さて、マイニングを開始してみると、以下のような感じで処理が行われます。

[2017-12-XX XX:XX:XX] 1 miner thread started, using 'lyra2v2' algorithm.
[2017-12-XX XX:XX:XX] Starting on stratum+tcp://jp.lapool.me:3015
[2017-12-XX XX:XX:XX] Stratum difficulty set to 8 (0.03125)
[2017-12-XX XX:XX:XX] GPU #0: Intensity set to 22, 4194304 cuda threads
[2017-12-XX XX:XX:XX] GPU #0: GeForce GTX 1080, 49.02 MH/s
[2017-12-XX XX:XX:XX] accepted: 1/1 (diff 0.043), 49.02 MH/s yes!
[2017-12-XX XX:XX:XX] accepted: 2/2 (diff 0.036), 51.22 MH/s yes!
[2017-12-XX XX:XX:XX]GPU #0: GeForce GTX 1080, 49.75 MH/s
 accepted: 3/3 (diff 0.062), 50.49 MH/s yes!

「yes!」と表示されるタイミングでコインが入手できるようです。

どのぐらいマイニングできたかは、La Monacoin Poolのダッシュボードで見ることができますので、試してみて下さい。
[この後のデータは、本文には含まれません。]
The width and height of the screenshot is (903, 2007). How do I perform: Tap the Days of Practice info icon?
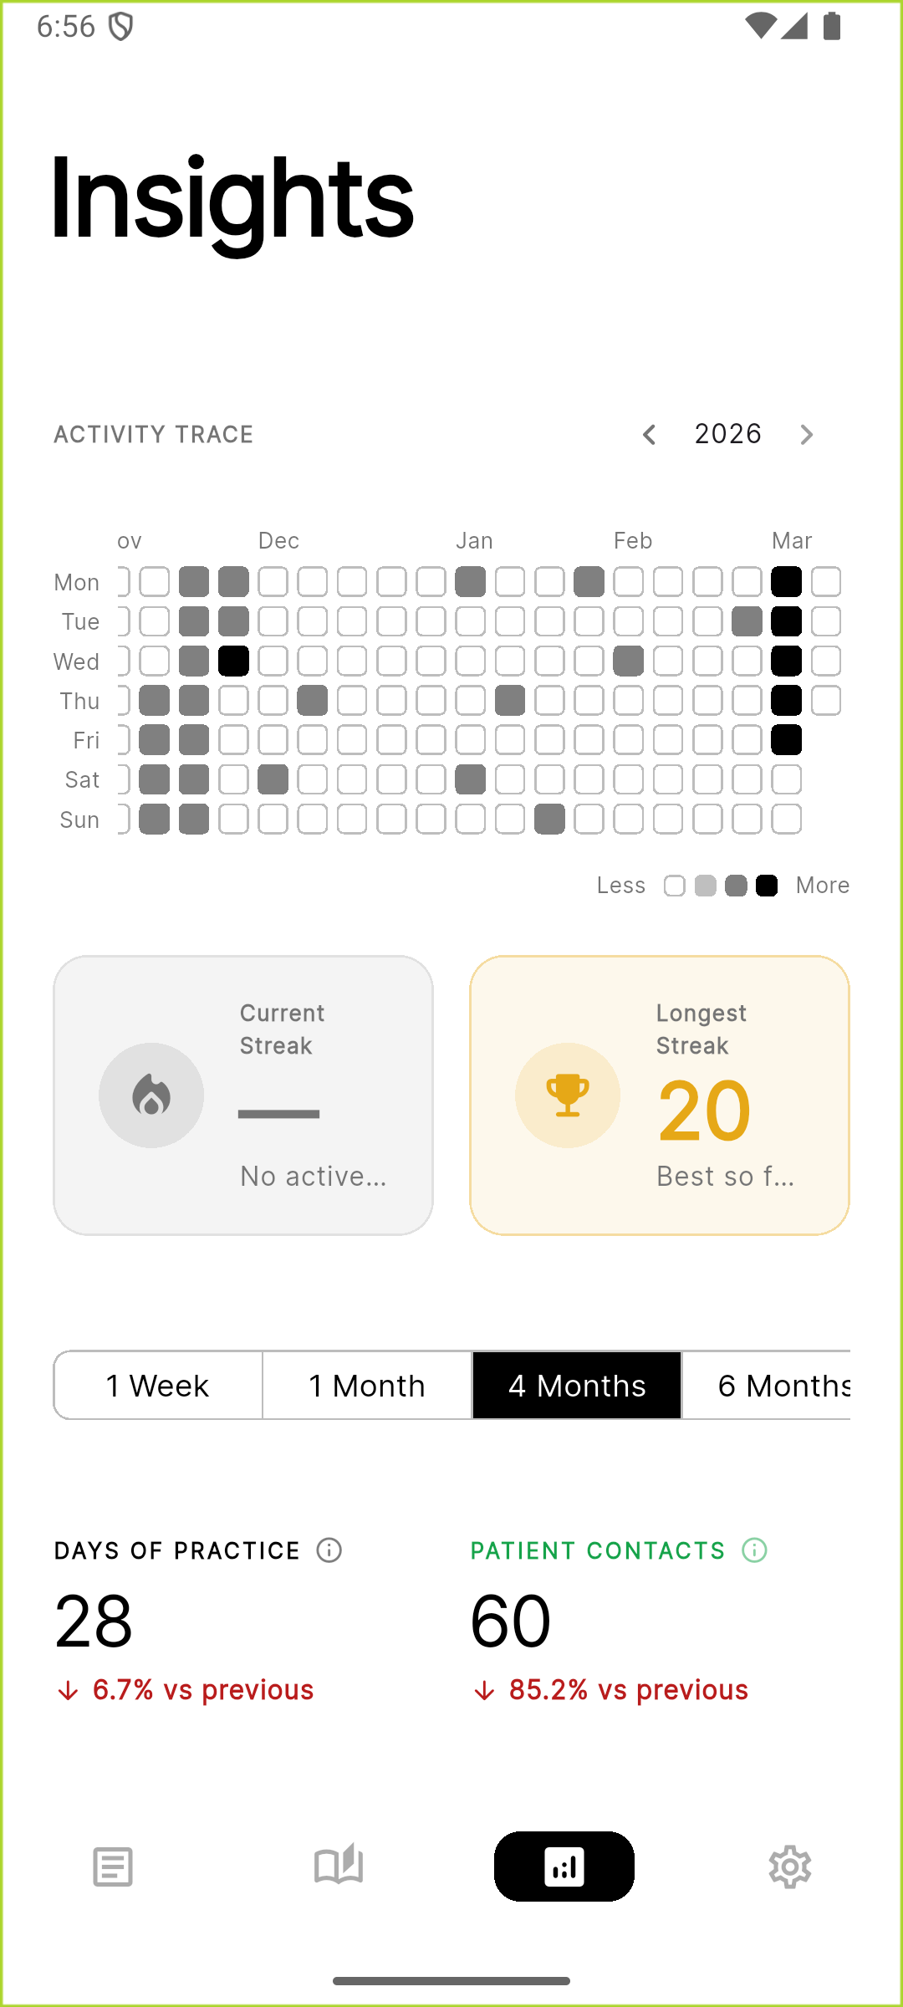[329, 1550]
が、現在サーバに負荷が集中しているとのことで、ダッシュボードは常に開いているのではなく、見たら閉じる必要があるとのことです。

終わりに

なかなか長い道のりでしたが、ようやくマイニングを始めることができました。

マイニングのパフォーマンスについては、後日、簡単に記事としてまとめたいと思います。

その前に、次回は機械学習に話を移し、Deep Learningを行うためにTensorFlowを導入して、GPUを用いた学習ができるよう、環境を構築していきたいと思います。